The team travels by boat across the lake to San Juan La Laguna to have a tour of Cooperativa La Voz que Clama en el Desierto (The Voice that Cries out in the Desert). This is an excellent, informative tour that leaves me with a new appreciation for what goes into a cup of coffee. I thought, “I will never again complain about the cost of coffee beans,” although very little of what we pay goes to the farmer. A picker may gather about 100 pounds of coffee a day, making about 50 quetzales (US6.50).
Days Four and Five
After breakfast, the team divides into three groups. We drive to a home in town where we meet Carolina and three of her children. Her husband is picking coffee. We begin moving bricks the family has made and mixing cement to build a stove. The property includes a one-room house with plastic sheeting for sides, a covered kitchen area where we build the stove, and an outhouse with sides of plastic and torn sacks. By the end of the day, we complete our first smokeless stove, which must sit for about 10 days before the smokestack is put through.
The next day, a member of one of the other teams says the family with whom they are working had been cooking on a pile of rocks and notes how rewarding it is to have completed a stove with them. “It’s important for us to see how so much of the world lives,” another says.

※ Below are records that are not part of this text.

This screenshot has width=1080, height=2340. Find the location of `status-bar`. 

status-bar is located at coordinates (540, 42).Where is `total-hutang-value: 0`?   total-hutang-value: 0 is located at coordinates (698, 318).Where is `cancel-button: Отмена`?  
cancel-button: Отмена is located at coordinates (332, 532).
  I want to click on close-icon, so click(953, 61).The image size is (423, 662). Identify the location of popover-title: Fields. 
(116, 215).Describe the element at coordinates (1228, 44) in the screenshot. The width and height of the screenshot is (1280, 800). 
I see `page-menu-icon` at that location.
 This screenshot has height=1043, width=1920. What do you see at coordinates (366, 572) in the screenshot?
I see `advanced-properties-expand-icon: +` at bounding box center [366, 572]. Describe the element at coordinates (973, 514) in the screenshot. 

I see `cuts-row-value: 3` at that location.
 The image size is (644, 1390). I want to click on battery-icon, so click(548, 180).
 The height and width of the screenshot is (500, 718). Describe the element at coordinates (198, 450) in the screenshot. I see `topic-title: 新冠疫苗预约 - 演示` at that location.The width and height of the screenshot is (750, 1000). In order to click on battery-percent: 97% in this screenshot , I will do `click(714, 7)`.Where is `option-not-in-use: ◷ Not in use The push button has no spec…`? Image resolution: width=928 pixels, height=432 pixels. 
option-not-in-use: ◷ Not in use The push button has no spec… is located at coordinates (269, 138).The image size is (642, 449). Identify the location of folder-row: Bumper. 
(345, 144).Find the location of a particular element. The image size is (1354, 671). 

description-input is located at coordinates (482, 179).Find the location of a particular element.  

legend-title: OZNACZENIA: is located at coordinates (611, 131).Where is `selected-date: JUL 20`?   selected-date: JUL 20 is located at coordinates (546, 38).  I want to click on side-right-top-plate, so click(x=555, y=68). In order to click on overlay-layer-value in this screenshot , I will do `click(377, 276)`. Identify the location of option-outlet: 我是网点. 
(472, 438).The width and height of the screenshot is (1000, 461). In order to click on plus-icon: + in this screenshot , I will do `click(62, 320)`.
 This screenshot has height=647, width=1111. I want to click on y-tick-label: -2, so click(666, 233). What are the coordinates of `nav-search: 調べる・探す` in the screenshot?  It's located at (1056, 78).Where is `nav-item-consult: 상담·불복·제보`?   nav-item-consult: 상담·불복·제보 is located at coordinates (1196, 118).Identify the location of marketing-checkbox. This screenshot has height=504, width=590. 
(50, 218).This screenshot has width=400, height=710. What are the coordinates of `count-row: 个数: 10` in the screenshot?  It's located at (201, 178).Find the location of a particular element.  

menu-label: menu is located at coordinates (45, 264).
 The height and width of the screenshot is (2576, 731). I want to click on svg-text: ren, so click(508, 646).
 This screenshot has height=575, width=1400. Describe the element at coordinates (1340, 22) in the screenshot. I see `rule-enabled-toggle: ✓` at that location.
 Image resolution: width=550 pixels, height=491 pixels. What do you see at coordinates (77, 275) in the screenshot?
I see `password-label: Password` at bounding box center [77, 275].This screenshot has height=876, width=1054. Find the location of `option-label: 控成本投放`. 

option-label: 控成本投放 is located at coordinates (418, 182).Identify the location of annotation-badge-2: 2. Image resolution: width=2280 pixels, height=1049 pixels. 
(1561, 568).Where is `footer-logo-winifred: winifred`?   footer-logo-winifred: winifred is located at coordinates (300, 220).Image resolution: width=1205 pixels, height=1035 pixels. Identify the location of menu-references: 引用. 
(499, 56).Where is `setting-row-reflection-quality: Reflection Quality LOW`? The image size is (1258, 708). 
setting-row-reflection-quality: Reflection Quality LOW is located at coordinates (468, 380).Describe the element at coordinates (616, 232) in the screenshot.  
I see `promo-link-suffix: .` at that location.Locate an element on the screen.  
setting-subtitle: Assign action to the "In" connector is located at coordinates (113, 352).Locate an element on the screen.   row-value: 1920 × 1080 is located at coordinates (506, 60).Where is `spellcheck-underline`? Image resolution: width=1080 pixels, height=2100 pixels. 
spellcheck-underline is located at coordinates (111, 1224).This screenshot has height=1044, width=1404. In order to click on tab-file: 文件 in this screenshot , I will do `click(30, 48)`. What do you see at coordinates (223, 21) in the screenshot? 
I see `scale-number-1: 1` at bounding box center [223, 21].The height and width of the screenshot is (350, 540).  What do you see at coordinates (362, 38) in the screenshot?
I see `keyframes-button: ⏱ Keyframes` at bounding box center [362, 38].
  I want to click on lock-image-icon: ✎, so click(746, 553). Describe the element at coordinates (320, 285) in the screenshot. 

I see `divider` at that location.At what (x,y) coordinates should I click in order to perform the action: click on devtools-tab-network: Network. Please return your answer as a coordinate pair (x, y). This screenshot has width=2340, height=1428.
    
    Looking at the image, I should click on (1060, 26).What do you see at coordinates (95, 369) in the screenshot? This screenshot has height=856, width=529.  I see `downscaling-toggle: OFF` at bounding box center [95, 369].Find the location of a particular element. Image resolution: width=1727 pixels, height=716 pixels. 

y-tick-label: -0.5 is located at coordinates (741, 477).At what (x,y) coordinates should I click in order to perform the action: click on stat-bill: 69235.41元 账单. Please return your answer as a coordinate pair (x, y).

We begin the day by picking coffee for two hours, putting the beans in baskets as we pick. One team member says how tired her arms are getting reaching up to get the beans. The men talk about the “rust,” yellow spots on the leaves, which is destroying so many plants. Ideally, these trees would be cut down, but the farmers cannot afford to lose the beans still being produced on the affected trees. Eventually, these beans will not be of a quality where they can be used and the trees will stop producing.
After picking and already feeling exhaustion, we stop for lunch, the men spreading empty coffee sacks on the ground under the trees and local women bringing soup and tamales. This is one of my favorite memories: our team sitting amongst the coffee trees sharing lunch. It was a peaceful sharing, and yet we go home and the farmers continue their work every day.
We head into the mountains outside San Lucas to two sites a short distance from each other near the small village of San Coral. Our two teams arrived at the home of a single mom and her three children, two boys and one girl. Her home is made of cement blocks, but there is no outside latrine at all. The kitchen is a separate side structure made of long sticks running horizontally, filled with mud in between. It has enough room for a table and chairs, and the team did a beautiful job building the stove. Down the slope amongst the coffee plants, our team builds the latrine.
On the prepared site with nine-foot hole and cement slab, we lay the mud and the blocks the family has made. After building this foundation, we dig holes at the four corners and put in 2x4 uprights. Some of the team cuts boards, and we nail them in the sides. A corrugated tin roof goes on top, and a door is added.
It feels like we’ve made a difference in a short amount of time.
It has been an amazing week with such a hard-working and fun team. We can look back at five stoves and four latrines completed during the week that will help six families to a better life. I feel proud to be part of Habitat and the work so many have done to make such a difference in Guatemala.